Many art teachers will teach students from a young age the primary colours. However, did you know that there is more than one lot of primary colours? Primary colours change according to the context and space you are working in. In visual arts they red, yellow and blue however for technology this is not the case. computers have to read colours from a black background instead of white so the primary colours change to red, green and blue. It is good for junior students to learn that there are different colour systems and how they can create their own colour system. For example using light green, dark green and aqua. Here is an interactive colour mixer to have a play.

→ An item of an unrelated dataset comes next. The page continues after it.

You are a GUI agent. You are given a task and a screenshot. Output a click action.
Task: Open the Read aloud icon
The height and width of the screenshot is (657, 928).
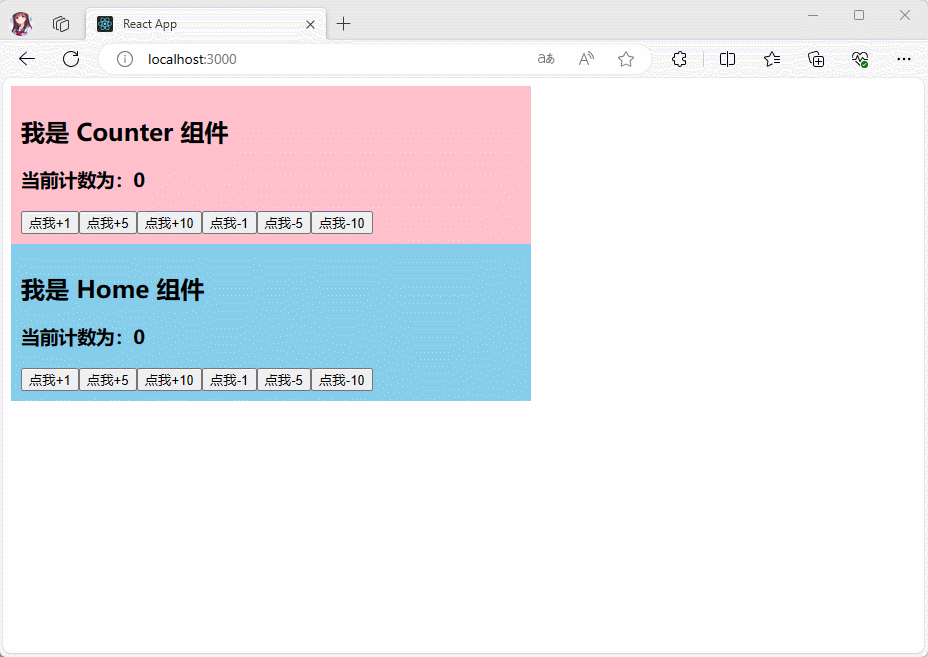[x=586, y=59]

Using Colour by Numbers helps students to make connections between colours numbers. This activity is often to strengthen number recognition, however, there is a bigger concept using data recognition. As students become more familiar with the idea of the activity they can start to increase the colours they are using and add more complex numbers. At a higher level, students could use hex numbers associated with colours which they could investigate. Students could design their own pictures and colour system. This activity could be differentiated according to the knowledge of numbers the student has. You will find many online examples and apps for this activity.
Pixel Art is a great way to get students to understand that each colour is represented by a number. Start by discussing what a pixel is. It is important here to note that computers store images and graphics in small squares each representing a number. Look firstly at the basics in the unplugged activity with graph paper and letters. You will find the full image representation activity here. This activity helps to clarify understanding of image representation before moving into online activities.
The next step is to look at how colours work in digital images. The pixel viewer is a great way to upload an image and zoom in to see specific colour codes. Once the students have investigated this more closely I wonder how they would go having to use the colour codes and recreate the picture converting the codes to hex codes. Use the RGB – Hex Converter to find the codes and put these in a Google Sheet recreating an image. Students can find colours they like and use the colour palette website to find a colour scheme by using the hex code they generated. Once they have their palette they can create beautifully presented websites, presentations and more.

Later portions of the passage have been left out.